* Start Dataset excerpts *

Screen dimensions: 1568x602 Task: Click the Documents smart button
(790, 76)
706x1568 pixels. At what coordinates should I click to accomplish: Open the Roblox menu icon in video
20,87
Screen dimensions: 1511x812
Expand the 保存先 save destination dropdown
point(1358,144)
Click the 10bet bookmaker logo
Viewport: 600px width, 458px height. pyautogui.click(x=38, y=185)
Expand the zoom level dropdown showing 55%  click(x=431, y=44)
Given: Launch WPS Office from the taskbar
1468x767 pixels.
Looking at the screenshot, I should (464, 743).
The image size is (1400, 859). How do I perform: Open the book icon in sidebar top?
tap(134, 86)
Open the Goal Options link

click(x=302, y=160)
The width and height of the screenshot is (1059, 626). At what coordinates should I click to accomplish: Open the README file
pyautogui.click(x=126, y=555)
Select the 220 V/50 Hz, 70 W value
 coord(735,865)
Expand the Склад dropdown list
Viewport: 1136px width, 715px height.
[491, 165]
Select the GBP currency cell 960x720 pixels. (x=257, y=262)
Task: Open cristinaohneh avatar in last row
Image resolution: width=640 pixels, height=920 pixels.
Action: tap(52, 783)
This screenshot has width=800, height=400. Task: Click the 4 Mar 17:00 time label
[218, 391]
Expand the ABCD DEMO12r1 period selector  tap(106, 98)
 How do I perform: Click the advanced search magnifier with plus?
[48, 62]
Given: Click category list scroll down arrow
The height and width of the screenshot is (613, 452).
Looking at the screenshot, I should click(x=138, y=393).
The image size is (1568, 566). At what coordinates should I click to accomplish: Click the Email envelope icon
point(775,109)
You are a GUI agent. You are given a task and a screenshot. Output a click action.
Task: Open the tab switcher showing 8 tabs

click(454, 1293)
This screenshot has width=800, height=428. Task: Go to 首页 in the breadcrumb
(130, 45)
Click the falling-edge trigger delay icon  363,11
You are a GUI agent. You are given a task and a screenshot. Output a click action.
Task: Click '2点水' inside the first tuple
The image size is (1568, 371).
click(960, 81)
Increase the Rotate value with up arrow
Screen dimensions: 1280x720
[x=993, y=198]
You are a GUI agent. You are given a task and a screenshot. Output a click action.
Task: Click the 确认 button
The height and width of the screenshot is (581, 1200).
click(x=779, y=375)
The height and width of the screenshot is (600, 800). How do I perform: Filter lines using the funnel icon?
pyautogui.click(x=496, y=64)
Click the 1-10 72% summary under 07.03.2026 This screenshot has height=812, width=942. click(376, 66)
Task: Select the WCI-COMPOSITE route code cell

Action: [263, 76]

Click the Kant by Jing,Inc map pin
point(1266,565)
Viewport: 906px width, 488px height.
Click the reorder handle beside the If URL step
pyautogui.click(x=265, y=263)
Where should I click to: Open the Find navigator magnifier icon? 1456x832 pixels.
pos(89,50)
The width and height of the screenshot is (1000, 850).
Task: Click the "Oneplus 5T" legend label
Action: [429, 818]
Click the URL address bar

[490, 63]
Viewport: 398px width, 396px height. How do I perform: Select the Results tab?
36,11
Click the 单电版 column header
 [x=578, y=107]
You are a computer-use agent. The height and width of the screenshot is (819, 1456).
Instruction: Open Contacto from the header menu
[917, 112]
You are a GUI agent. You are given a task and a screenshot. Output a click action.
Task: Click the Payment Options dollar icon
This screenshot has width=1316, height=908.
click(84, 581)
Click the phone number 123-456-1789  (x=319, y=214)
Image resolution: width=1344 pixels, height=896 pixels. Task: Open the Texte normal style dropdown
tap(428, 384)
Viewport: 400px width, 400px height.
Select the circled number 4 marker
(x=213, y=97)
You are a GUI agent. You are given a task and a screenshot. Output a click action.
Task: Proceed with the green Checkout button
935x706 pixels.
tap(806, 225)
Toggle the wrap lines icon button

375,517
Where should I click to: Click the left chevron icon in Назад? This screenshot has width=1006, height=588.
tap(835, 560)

* End Dataset excerpts *

Written request:
Write out all of the lines above again, swapping "magnifier" for "magnifying glass" and leaving everything else unchanged.

Full output:
Screen dimensions: 1568x602 Task: Click the Documents smart button
(790, 76)
706x1568 pixels. At what coordinates should I click to accomplish: Open the Roblox menu icon in video
20,87
Screen dimensions: 1511x812
Expand the 保存先 save destination dropdown
point(1358,144)
Click the 10bet bookmaker logo
Viewport: 600px width, 458px height. pyautogui.click(x=38, y=185)
Expand the zoom level dropdown showing 55%  click(x=431, y=44)
Given: Launch WPS Office from the taskbar
1468x767 pixels.
Looking at the screenshot, I should (464, 743).
The image size is (1400, 859). How do I perform: Open the book icon in sidebar top?
tap(134, 86)
Open the Goal Options link

click(x=302, y=160)
The width and height of the screenshot is (1059, 626). At what coordinates should I click to accomplish: Open the README file
pyautogui.click(x=126, y=555)
Select the 220 V/50 Hz, 70 W value
 coord(735,865)
Expand the Склад dropdown list
Viewport: 1136px width, 715px height.
[491, 165]
Select the GBP currency cell 960x720 pixels. (x=257, y=262)
Task: Open cristinaohneh avatar in last row
Image resolution: width=640 pixels, height=920 pixels.
Action: tap(52, 783)
This screenshot has width=800, height=400. Task: Click the 4 Mar 17:00 time label
[218, 391]
Expand the ABCD DEMO12r1 period selector  tap(106, 98)
 How do I perform: Click the advanced search magnifying glass with plus?
[48, 62]
Given: Click category list scroll down arrow
The height and width of the screenshot is (613, 452).
Looking at the screenshot, I should click(x=138, y=393).
The image size is (1568, 566). At what coordinates should I click to accomplish: Click the Email envelope icon
point(775,109)
You are a GUI agent. You are given a task and a screenshot. Output a click action.
Task: Open the tab switcher showing 8 tabs

click(454, 1293)
This screenshot has width=800, height=428. Task: Go to 首页 in the breadcrumb
(130, 45)
Click the falling-edge trigger delay icon  363,11
You are a GUI agent. You are given a task and a screenshot. Output a click action.
Task: Click '2点水' inside the first tuple
The image size is (1568, 371).
click(960, 81)
Increase the Rotate value with up arrow
Screen dimensions: 1280x720
[x=993, y=198]
You are a GUI agent. You are given a task and a screenshot. Output a click action.
Task: Click the 确认 button
The height and width of the screenshot is (581, 1200).
click(x=779, y=375)
The height and width of the screenshot is (600, 800). How do I perform: Filter lines using the funnel icon?
pyautogui.click(x=496, y=64)
Click the 1-10 72% summary under 07.03.2026 This screenshot has height=812, width=942. click(376, 66)
Task: Select the WCI-COMPOSITE route code cell

Action: [263, 76]

Click the Kant by Jing,Inc map pin
point(1266,565)
Viewport: 906px width, 488px height.
Click the reorder handle beside the If URL step
pyautogui.click(x=265, y=263)
Where should I click to: Open the Find navigator magnifying glass icon? 1456x832 pixels.
pos(89,50)
The width and height of the screenshot is (1000, 850).
Task: Click the "Oneplus 5T" legend label
Action: [429, 818]
Click the URL address bar

[490, 63]
Viewport: 398px width, 396px height. How do I perform: Select the Results tab?
36,11
Click the 单电版 column header
 [x=578, y=107]
You are a computer-use agent. The height and width of the screenshot is (819, 1456).
Instruction: Open Contacto from the header menu
[917, 112]
You are a GUI agent. You are given a task and a screenshot. Output a click action.
Task: Click the Payment Options dollar icon
This screenshot has width=1316, height=908.
click(84, 581)
Click the phone number 123-456-1789  (x=319, y=214)
Image resolution: width=1344 pixels, height=896 pixels. Task: Open the Texte normal style dropdown
tap(428, 384)
Viewport: 400px width, 400px height.
Select the circled number 4 marker
(x=213, y=97)
You are a GUI agent. You are given a task and a screenshot. Output a click action.
Task: Proceed with the green Checkout button
935x706 pixels.
tap(806, 225)
Toggle the wrap lines icon button

375,517
Where should I click to: Click the left chevron icon in Назад? This screenshot has width=1006, height=588.
tap(835, 560)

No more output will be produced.